Часть IV После Сан-Стефано, или Судьба турецких ключей от российского дома

We use cookies. Read the Privacy and Cookie Policy

19 февраля (3 марта), как и обещал Игнатьев, прелиминарный мирный договор между Россией и Турцией был подписан в Сан-Стефано.

Стремясь добиться заключения договора до созыва европейской конференции, Петербург пошел на ряд уступок. Прежде всего, Россия не стала обязывать Турцию вступать с ней в особое двустороннее соглашение о проливах, на что указывали предварительные условия мира, принятые в Адрианополе. Двадцать четвертая статья Сан-Стефанского договора упоминала только о беспрепятственном проходе через проливы торговых судов нейтральных государств в мирное и военное время. Таким образом, режим закрытия черноморских проливов для военных судов России, установленный Договорами 1856 и 1871 гг., продолжал действовать.

Уступка вторая: в зачет денежного вознаграждения, причитавшегося России как победительнице, она отказывалась от турецких броненосцев. Примечателен следующий факт. Извещая палату лордов 20 февраля (4 марта) о подписанном в Сан-Стефано мире, Дерби первым делом поспешил успокоить собравшихся: «передача турецкого флота не включена в условия договора»[1181]. Более того, в Петербурге так спешили с его подписанием, что не удосужились настоять на полном выводе всех военных судов Оттоманской империи из Черного моря.
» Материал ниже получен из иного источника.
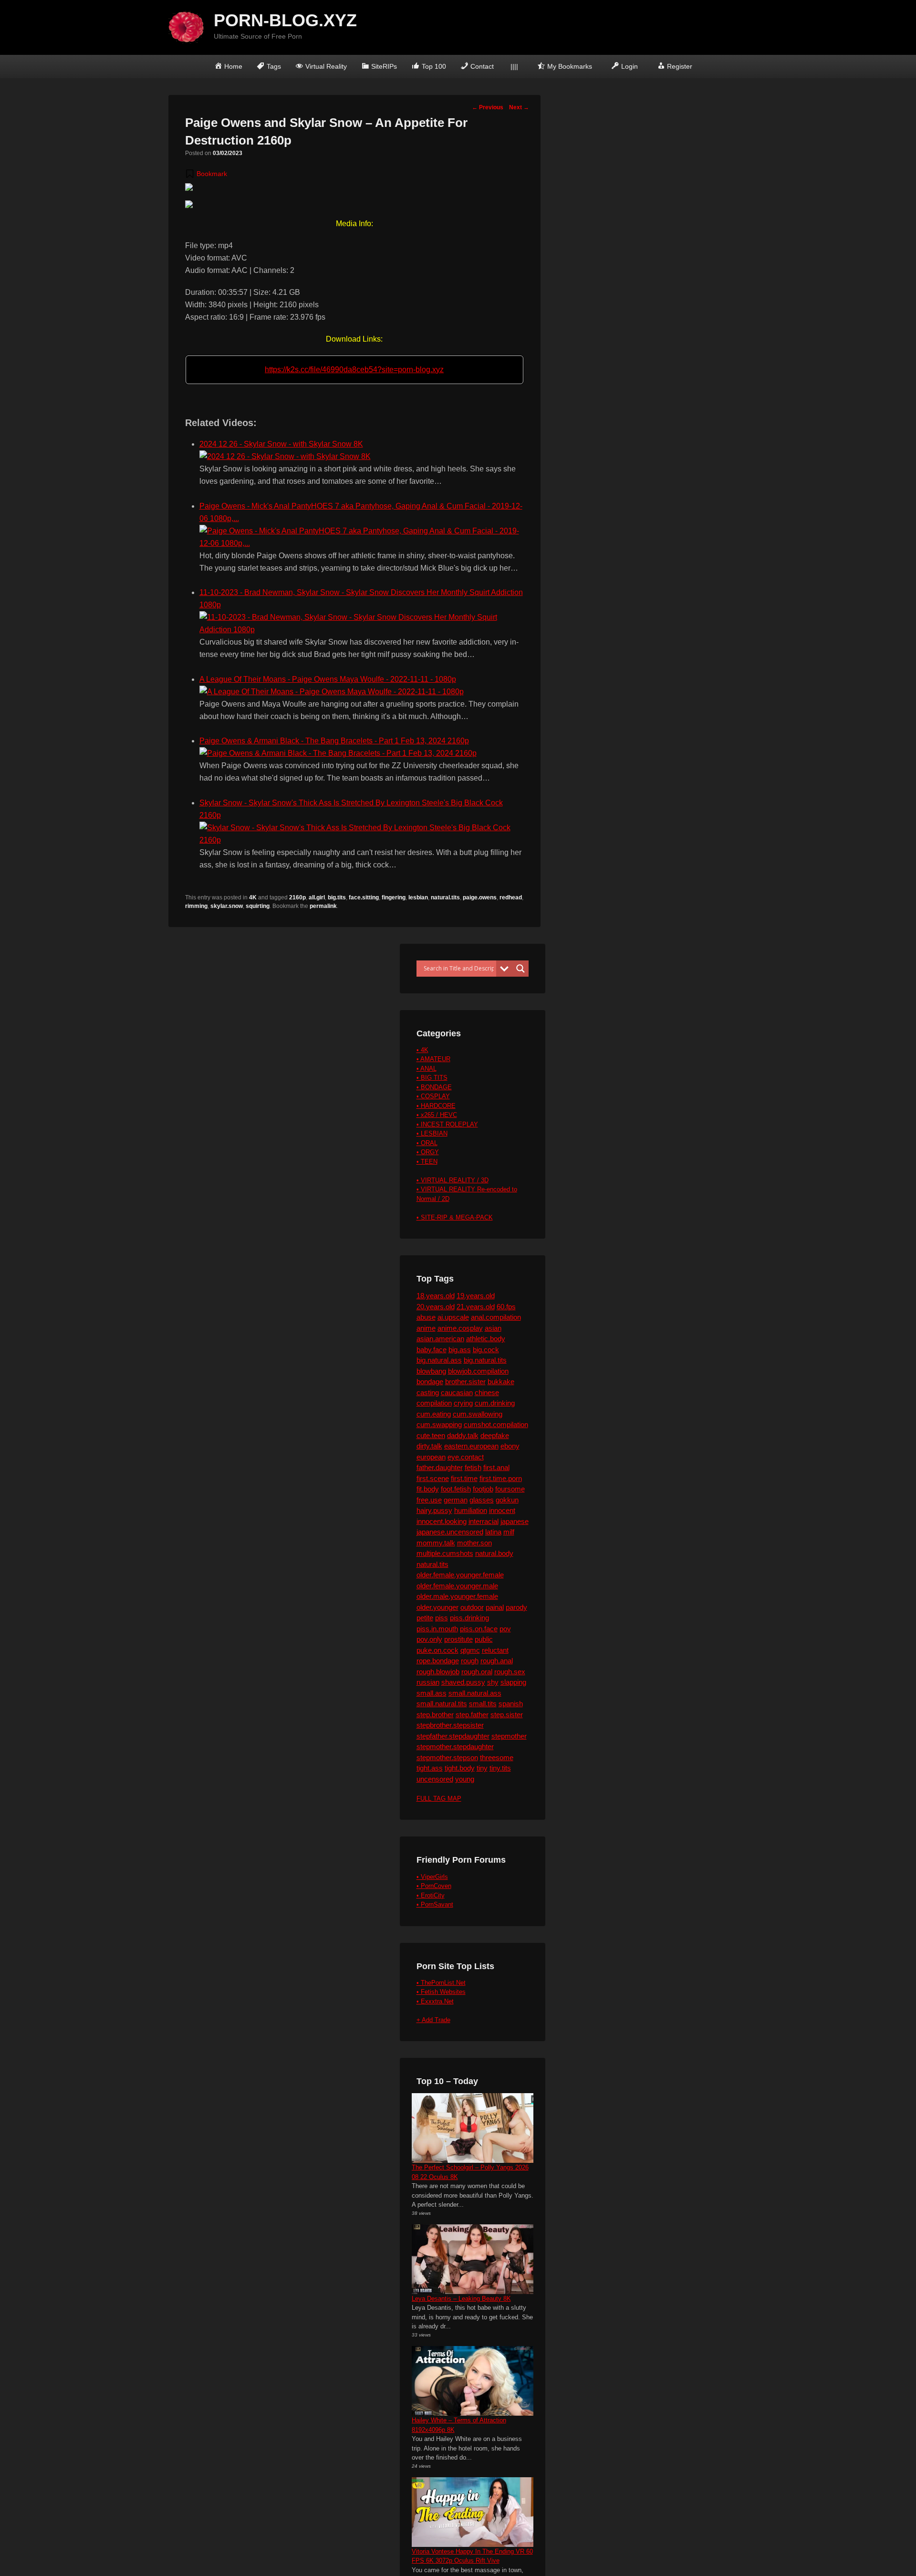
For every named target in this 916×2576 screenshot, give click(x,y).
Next (519, 107)
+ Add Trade (433, 2019)
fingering (394, 897)
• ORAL (426, 1143)
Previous (487, 107)
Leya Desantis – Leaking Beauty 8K (461, 2298)
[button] (206, 173)
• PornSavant (434, 1904)
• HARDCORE (436, 1105)
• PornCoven (433, 1885)
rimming (196, 906)
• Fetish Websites (441, 1991)
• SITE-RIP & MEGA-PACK (454, 1217)
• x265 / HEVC (436, 1114)
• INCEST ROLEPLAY (447, 1124)
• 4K (422, 1049)
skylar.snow (226, 906)
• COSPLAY (433, 1096)
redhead (511, 897)
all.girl (317, 897)
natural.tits (445, 897)
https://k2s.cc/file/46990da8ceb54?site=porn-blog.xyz (354, 369)
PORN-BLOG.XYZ (285, 20)
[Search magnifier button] (520, 968)
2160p (297, 897)
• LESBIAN (432, 1133)
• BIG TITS (432, 1077)
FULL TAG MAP (438, 1798)
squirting (258, 906)
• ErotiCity (430, 1895)
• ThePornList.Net (441, 1982)
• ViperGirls (432, 1876)
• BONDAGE (434, 1087)
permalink (323, 906)
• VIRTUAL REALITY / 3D (452, 1180)
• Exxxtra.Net (435, 2001)
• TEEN (426, 1161)
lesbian (418, 897)
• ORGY (427, 1152)
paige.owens (480, 897)
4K (253, 897)
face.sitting (364, 897)
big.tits (337, 897)
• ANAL (426, 1068)
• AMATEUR (433, 1059)
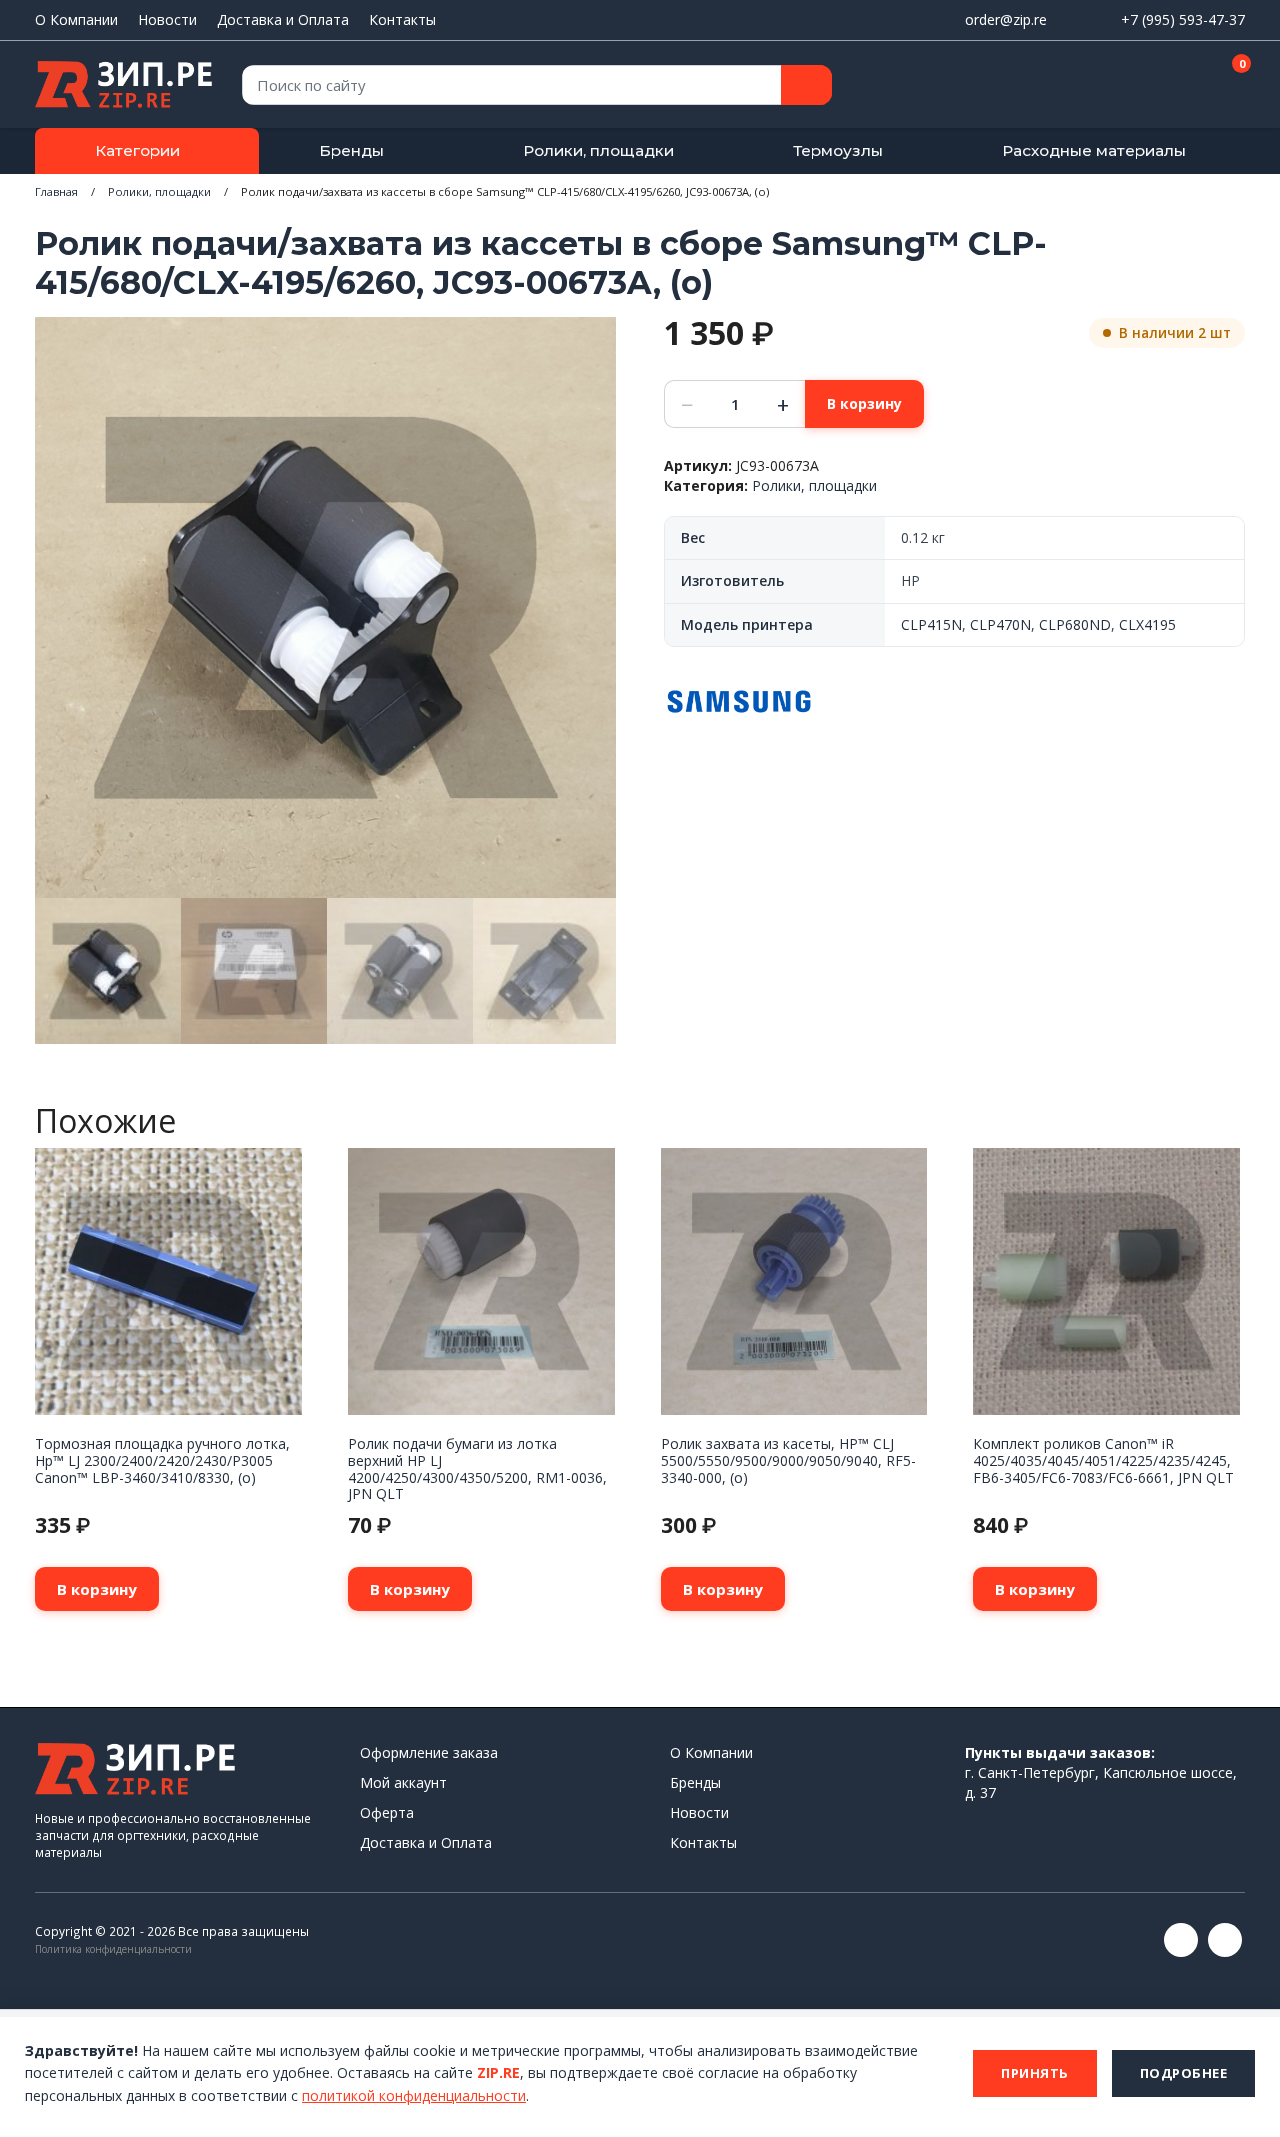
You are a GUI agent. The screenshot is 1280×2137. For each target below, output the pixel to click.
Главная (56, 191)
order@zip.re (1006, 19)
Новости (167, 19)
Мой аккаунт (403, 1782)
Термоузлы (838, 150)
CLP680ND (1075, 624)
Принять (1035, 2073)
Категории (137, 150)
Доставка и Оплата (283, 19)
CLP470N (1000, 624)
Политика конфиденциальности (113, 1949)
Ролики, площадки (598, 150)
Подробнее (1184, 2073)
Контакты (402, 19)
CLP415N (931, 624)
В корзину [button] (97, 1589)
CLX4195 (1147, 624)
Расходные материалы (1094, 150)
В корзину (864, 403)
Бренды (351, 150)
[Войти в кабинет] (1159, 86)
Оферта (387, 1812)
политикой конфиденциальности (414, 2095)
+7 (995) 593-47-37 (1183, 19)
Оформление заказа (429, 1752)
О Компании (76, 19)
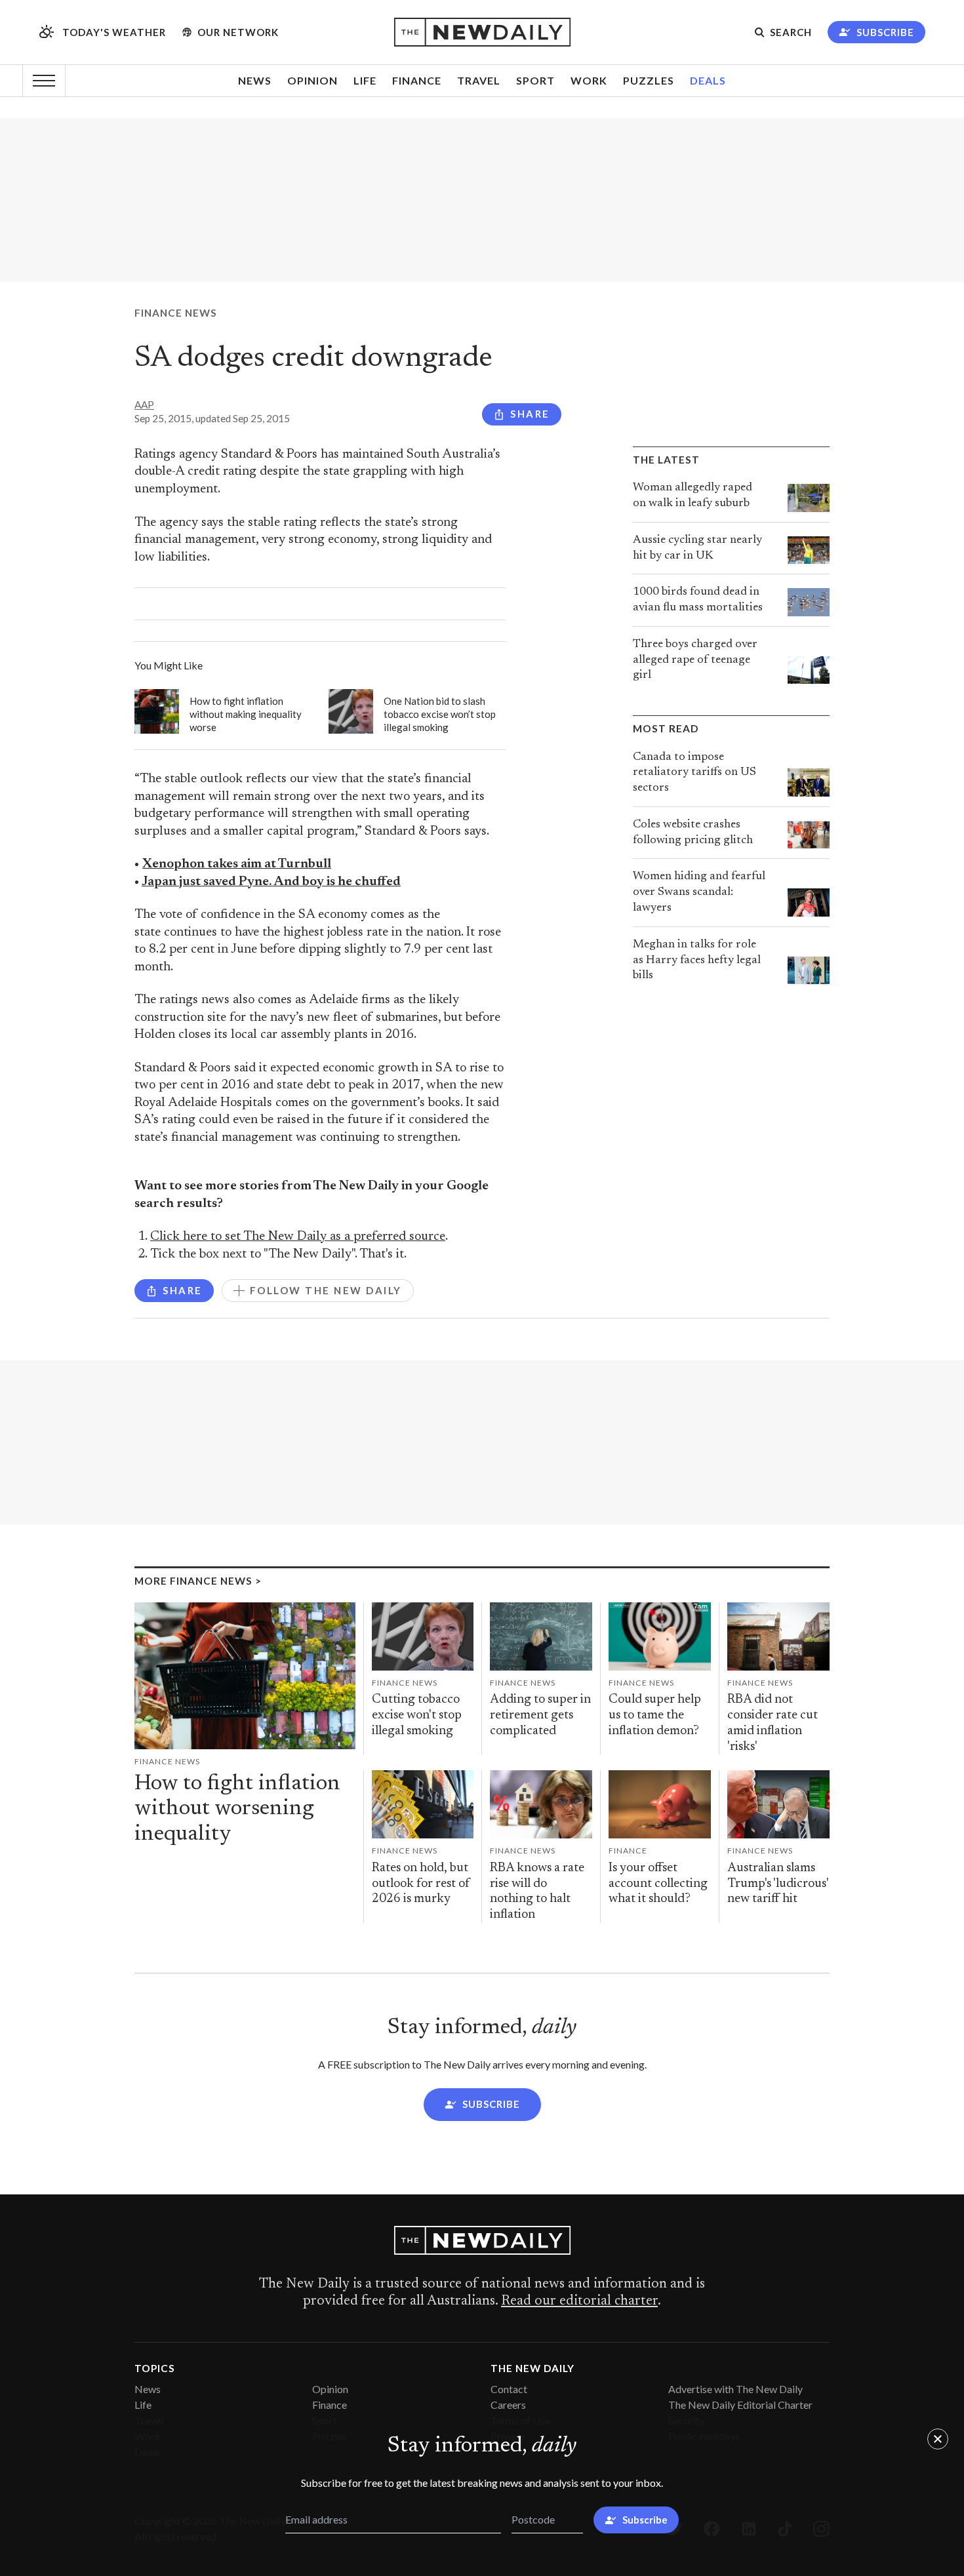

По условиям договора в Европе за Турцией оставались: район от Адрианополя до Константинополя и от Мидии на Черном море до Деде-Агача на Эгейском, Албания, Фессалия, Эпир, Солунь (Салоники) и Босния с Герцеговиной.

Порта признавала независимость Сербии и Черногории и соглашалась с их территориальными приращениями. Полностью независимой становилась и Румыния. Однако фактически принадлежавший ей участок Бессарабии, отторгнутый по Парижскому договору 1856 г. от России, передавался последней. Взамен Румыния получала Добруджу.

В Боснии и Герцеговине «немедленно» вводились решения Константинопольской конференции, «с теми изменениями, которые будут установлены по взаимному соглашению» России, Австро-Венгрии и Турции.

«Вознаграждение за войну, а равно убытки, причиненные России», были исчислены в размере 1410 миллионов рублей. В покрытие этой суммы Россия принимала не только свой бывший участок Бессарабии, но и Добруджу, а также отходившие к ней малоазиатские территории: Ардаган, Карс, Батум, Баязет с прилегающими округами вплоть до Саганлугского хребта. Всего получалось на 1100 миллионов рублей. Оставшуюся часть — 310 миллионов — Порта обязана была выплатить деньгами.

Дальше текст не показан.